Николаос приподнял его бережно. Кажется, это принесло облегчение.

Больной увидел меня.

Я не верила своим глазам. Губы его мучительно кривились. Он… он пытался улыбнуться… Я присела рядом с Николаосом. Чоки попросил пить.

Николаос поднес ему специально приготовленное питье. Чоки глотнул. Я сжала до боли зубы. Нельзя плакать, нельзя…

– Потерпи, потерпи, – я вытерла полотенцем его смуглый, влажный от предсмертного пота лоб.

Я заметила, что почти шепчу и повторила громче:

– Потерпи, Чоки, ненаглядный, потерпи.

– Да… – с усилием заговорил он. – Сейчас… сейчас умру… Кончится…

Он снова задохнулся.

– Не говори, Чоки, солнышко, не говори… Никогда никого из своих детей я так не называла. Николаос снова дал ему попить.

– Подержи меня, – просил его умирающий. – Я должен сказать… Вот сейчас… Еще попить дай, я скажу… После умру… – Он отпил снова и с неожиданной жадностью. – Я знаю, почему я умираю, – отчетливо, из последних сил проговорил он. – Потому что я убил человека… Она… (он указал на меня) видела… Пусть калеку, безумного, опасного, но человека… Я убил…

– Не думай об этом, – Николаос поддерживал его. – Не думай. Сколько людей убивают. И живут потом, живут…

– Да, много… Но я… не надо было мне…

– Ты меня защищал, Чоки, это я виновата, – я наклонилась к нему, вдохнула этот страшный запах умирающей плоти.

– Ты… нет… Я убил…

Он хотел еще что-то сказать. Но не смог. Тело его судорожно изогнулось в руках Николаоса. Глаза взглянули на меня с отчаянием и мукой. Губы снова покривились. Неужели он снова пытался улыбнуться нам, ободрить нас? Голова откинулась на истончившейся шее. Взгляд остановился. Прервалось дыхание…

Я смотрела. Я ощутила тяжелый неприятный запах. Я подумала, что тело нужно обмыть.

Потом я подумала, пусть Селия увидит это исхудалое тело, запачканное в последние мгновения жизни экскрементами и мочой… О, это излечит ее от любви. Но тотчас же я устыдилась подобных мыслей. Бедная девочка… Ведь и для нее это горе. Пусть она его и не знала… не успела… А ведь он был такой чудесный, славный… добрый… Любовь есть любовь, какой бы странной она ни была.

Я взяла за руку Николаоса.

– Прошу тебя, – сказала я. – Не делай этого. Ты знаешь, о чем я говорю. Не убивай себя. Хотя бы первые дни… Подожди. Душа его еще здесь. Не мучай его бедную душу. Он и без того в жизни довольно намучился.

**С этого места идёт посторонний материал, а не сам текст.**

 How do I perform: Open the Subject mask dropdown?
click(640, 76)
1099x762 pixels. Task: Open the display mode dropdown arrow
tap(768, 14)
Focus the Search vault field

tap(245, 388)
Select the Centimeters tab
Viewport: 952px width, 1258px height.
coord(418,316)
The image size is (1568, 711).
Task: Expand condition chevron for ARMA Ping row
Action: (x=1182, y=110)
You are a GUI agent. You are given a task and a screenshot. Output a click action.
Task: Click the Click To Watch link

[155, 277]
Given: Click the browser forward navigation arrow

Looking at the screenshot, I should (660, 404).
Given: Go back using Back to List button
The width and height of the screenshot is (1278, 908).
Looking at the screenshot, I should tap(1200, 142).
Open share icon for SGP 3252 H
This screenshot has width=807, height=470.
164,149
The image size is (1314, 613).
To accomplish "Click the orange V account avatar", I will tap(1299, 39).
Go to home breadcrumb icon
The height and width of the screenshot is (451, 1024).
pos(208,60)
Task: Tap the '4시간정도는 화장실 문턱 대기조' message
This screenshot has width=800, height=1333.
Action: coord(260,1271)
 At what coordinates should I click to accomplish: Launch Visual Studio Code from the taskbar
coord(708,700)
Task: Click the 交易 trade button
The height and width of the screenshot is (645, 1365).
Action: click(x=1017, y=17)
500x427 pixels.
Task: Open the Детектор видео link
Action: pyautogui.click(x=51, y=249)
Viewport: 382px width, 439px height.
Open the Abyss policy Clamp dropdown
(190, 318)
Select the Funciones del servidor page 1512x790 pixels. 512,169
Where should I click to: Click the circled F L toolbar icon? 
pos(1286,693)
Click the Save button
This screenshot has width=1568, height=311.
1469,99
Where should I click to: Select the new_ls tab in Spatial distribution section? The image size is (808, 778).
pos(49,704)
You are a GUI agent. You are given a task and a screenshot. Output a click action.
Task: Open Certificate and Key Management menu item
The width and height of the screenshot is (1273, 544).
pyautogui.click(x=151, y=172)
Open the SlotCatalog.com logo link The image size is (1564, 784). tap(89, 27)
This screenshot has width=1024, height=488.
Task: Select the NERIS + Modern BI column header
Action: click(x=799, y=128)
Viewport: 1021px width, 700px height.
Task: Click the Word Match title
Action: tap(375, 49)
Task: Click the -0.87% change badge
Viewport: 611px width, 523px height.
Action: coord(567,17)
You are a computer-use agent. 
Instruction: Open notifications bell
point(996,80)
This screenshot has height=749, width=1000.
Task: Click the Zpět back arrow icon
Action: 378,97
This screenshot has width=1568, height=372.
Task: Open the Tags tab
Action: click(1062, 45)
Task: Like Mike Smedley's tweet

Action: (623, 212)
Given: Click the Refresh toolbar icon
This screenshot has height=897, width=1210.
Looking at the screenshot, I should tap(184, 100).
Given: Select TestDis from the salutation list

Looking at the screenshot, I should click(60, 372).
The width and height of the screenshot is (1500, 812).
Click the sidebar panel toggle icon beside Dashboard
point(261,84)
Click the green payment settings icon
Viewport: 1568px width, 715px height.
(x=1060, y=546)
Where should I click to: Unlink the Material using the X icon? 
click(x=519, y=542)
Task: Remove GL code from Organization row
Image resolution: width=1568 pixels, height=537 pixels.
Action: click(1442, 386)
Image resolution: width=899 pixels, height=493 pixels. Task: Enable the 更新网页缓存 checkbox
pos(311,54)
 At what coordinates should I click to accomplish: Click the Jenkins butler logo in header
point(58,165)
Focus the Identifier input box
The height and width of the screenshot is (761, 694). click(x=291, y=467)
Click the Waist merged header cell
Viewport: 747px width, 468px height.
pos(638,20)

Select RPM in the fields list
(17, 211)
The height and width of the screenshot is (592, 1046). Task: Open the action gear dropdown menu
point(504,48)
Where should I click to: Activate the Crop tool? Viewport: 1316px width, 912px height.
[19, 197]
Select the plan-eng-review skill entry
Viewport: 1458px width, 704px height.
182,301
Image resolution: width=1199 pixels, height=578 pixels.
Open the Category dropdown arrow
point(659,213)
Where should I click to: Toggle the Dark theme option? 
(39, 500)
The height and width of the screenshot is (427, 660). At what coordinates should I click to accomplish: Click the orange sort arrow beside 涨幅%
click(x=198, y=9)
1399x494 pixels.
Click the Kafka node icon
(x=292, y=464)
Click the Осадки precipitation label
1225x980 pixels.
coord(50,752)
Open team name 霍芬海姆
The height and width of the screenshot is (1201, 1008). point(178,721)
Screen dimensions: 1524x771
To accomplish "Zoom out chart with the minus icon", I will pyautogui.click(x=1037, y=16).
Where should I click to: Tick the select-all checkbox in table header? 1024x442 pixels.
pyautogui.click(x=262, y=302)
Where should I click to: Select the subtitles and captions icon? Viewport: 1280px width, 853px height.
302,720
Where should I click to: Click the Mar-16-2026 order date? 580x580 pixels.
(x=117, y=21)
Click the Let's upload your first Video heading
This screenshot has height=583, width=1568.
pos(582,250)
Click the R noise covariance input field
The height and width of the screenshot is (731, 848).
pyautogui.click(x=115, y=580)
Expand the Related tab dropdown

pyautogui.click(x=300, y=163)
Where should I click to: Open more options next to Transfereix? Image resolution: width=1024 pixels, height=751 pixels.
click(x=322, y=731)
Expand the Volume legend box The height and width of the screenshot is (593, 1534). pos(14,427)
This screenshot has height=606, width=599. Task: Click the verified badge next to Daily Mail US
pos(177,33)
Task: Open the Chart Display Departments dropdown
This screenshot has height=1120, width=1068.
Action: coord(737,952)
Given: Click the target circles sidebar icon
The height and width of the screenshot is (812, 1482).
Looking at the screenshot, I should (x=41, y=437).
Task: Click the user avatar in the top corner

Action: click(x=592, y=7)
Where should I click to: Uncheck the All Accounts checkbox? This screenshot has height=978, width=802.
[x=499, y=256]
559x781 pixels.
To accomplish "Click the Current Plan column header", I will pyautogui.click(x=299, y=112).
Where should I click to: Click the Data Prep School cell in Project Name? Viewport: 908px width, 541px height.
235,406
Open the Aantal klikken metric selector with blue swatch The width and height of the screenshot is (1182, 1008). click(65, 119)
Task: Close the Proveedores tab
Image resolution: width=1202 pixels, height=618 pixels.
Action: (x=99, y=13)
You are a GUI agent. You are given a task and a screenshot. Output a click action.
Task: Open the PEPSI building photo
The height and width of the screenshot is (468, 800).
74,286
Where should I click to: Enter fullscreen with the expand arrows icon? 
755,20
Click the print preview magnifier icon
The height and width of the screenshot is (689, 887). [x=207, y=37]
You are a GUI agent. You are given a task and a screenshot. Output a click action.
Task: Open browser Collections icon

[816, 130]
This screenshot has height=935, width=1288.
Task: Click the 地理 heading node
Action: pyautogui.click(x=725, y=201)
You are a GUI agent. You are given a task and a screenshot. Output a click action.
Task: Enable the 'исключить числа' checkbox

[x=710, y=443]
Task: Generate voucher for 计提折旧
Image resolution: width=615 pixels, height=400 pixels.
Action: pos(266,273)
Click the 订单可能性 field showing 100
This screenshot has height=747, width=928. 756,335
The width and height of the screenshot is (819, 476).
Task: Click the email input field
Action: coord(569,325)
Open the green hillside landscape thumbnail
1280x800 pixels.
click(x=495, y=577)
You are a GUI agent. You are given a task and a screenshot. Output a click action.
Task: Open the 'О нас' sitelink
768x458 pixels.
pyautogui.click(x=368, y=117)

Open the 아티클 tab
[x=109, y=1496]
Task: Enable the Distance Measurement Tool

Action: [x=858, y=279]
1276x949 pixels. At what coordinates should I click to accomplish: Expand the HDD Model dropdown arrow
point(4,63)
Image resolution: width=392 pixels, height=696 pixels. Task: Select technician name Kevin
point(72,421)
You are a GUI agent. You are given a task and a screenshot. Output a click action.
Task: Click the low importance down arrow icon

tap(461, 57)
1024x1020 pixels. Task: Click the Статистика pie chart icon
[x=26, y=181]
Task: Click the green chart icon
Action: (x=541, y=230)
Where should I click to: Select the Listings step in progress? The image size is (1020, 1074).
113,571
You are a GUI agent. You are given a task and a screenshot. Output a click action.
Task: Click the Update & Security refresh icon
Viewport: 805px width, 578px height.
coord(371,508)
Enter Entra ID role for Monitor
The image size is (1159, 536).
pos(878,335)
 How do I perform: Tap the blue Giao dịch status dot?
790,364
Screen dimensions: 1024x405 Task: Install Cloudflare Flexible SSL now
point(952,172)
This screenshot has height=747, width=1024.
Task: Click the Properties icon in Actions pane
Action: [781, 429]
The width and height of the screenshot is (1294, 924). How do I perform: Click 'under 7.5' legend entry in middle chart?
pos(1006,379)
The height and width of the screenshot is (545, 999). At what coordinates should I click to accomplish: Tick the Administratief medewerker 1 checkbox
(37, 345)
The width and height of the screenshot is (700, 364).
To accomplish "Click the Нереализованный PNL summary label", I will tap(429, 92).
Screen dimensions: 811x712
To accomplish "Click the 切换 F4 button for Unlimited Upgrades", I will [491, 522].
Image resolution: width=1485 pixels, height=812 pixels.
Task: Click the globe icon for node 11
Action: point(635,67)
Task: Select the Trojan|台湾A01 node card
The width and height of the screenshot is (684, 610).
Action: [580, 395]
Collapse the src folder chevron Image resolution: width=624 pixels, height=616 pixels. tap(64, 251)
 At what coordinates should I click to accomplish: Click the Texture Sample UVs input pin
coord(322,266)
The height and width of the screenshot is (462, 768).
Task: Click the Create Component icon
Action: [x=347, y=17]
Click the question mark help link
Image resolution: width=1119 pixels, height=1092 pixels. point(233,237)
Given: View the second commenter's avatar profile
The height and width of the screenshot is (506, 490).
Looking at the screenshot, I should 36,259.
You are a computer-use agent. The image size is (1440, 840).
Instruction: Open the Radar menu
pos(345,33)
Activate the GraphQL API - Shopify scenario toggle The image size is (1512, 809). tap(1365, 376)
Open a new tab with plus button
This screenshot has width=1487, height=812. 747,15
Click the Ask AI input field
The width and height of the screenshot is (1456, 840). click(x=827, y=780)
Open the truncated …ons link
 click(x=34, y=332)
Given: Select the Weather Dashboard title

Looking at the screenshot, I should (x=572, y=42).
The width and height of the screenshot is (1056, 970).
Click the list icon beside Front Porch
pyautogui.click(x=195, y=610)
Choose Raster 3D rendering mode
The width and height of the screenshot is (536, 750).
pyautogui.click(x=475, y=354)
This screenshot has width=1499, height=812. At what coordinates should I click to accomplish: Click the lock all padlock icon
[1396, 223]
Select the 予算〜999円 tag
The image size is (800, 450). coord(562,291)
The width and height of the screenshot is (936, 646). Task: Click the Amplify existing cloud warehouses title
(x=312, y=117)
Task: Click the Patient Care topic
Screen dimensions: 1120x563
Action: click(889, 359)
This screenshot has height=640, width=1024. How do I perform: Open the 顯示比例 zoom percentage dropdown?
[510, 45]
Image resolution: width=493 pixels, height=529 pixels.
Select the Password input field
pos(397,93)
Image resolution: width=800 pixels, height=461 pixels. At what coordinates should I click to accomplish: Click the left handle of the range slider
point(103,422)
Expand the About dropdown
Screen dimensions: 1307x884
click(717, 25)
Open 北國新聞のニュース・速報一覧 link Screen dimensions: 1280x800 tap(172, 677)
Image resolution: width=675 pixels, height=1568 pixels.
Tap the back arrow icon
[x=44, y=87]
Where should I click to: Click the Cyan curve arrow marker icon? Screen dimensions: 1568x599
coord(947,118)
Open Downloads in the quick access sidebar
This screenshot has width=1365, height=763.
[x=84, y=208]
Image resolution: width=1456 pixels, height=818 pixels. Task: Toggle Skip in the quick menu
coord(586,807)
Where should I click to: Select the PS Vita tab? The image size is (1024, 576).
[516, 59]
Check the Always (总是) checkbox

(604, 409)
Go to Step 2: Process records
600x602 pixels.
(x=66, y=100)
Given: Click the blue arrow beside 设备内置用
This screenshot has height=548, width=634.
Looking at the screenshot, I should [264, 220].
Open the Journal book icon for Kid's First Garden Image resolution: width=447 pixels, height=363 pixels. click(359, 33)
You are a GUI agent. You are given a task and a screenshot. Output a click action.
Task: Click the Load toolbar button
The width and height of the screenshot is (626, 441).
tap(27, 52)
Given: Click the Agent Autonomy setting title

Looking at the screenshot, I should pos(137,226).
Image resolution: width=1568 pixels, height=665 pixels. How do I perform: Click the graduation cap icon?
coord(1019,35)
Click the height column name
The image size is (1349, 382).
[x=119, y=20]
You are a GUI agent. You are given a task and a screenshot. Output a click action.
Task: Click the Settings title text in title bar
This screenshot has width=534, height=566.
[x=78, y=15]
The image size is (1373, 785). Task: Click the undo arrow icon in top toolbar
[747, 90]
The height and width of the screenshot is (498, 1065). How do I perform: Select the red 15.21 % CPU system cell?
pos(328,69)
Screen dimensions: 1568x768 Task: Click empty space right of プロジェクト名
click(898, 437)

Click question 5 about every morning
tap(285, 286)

Прежде я никогда не называла Николаоса на «ты». Он смотрел на лицо Чоки. Но вот поднял голову и посмотрел на меня.

– Хорошо, – с каким-то детским послушанием произнес он. – Я не сделаю этого.

Я взяла его руку и поцеловала.

– Надо обмыть его, – сказала я.

– Я обмою.

– Есть ли здесь греческий священник, чтобы молиться о нем?

– Да. Это устроит Теодоро-Мигель. Через три дня. Три дня он будет здесь. Я сам буду над ним читать молитвы.

– Николаос! – сказала я. – И через три дня, и еще какое-то время после похорон душа его будет здесь, с нами. Помните. Не причиняйте ему горя после смерти.

Я снова поцеловала его руку.

Он посмотрел на меня кротко и печально. Шевельнул губами, но сказать ничего не смог.